Photo Credit: Participants from the spring 2014 Yurok TREX. Photo by TNC/Jeremy Bailey

Margo Robbins is a member of the Cultural Fire Management Council of the Yurok Tribe in northern California. This article first appeared on the Prescribed Fire Training Exchange (TREX) website.

Aiy-yee-kwee, I come from the ancestral village of Morek, along the Klamath River, on the Yurok Reservation. I would like to share with you how we use TREX to ensure the continuance of our culture and protect cultural resources.

Our culture is fire dependent. Our people are hunters, gatherers and basket weavers.

Yurok baskets are known worldwide as works of art, and for their fine craftsmanship. Some baskets can actually hold water. We use hazel sticks as the frame of nearly all of our baskets. Hazel must be burned in order for it to be useful as a basket weaving material. If hazel is not burned it grows into a bush, useless for basket weaving. When hazel is burned in the early spring, or fall, it grows back straight up out of the ground, long and supple. That is what we use for basket weaving. We use it to make baby baskets, burden baskets, eel traps, cooking baskets, eating bowls, basket caps and ceremonial baskets.
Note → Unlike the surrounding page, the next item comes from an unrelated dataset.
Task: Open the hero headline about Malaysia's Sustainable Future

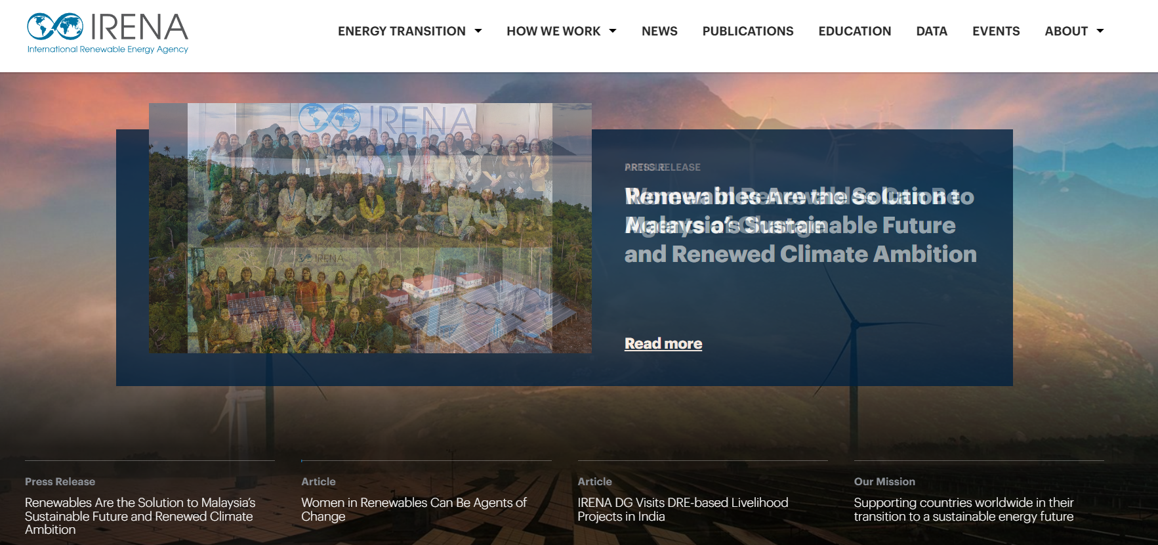Action: pyautogui.click(x=800, y=225)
Margo’s grandson sleeps in a baby basket made with sticks harvested from one of the tribe’s burn units. Credit: Margo Robbins

Margo’s grandson sleeps in a baby basket made with sticks harvested from one of the tribe’s burn units. Credit: Margo Robbins

Some baskets, such as the baby basket and burden basket, are made with hazel only; we use hazel for the frame and also to weave with. Weaving sticks must be very pliable, yet strong… fire provides this attribute. Fire actually changes the DNA of hazel, giving it more tensile strength.

Some baskets, such as cooking and eating baskets, we weave together with spruce roots, and use bear grass as a white overlay to create a design. Bear grass is gathered in the high country, and it too must be burned before we can use it.

We also use bear grass in ceremonial dance regalia, not only on the young girls’ basket caps, but on their buckskin dresses as well.

Before fire was outlawed in the early 1900s Native people had a prescribed fire regime that kept the land in balance, and enhanced conditions that promote the growth of culturally desirable species. This land management practice also provided hospitable habitat for wildlife. The fire suppression era changed all this.

Five years ago we had no hazel sticks to weave with; this was the way it had been for many years before that as well. Impenetrable brush has grown up on the land. Our traditional food sources, such as acorns and deer have been severely impacted, and the threat of wildfire is of great concern.

Restoration of the land, and preservation of our culture is a number one priority for people living on the Yurok Reservation. We MUST put fire on the ground if we are to continue the tradition of basket weaving.

We must clear the understory of brush and open up the prairies. We need to burn under the tan oak trees to rid the acorns of the weevil infestation. The edible and medicinal plants need room to grow, and sunlight to reach the forest floor. The deer need a place to forage.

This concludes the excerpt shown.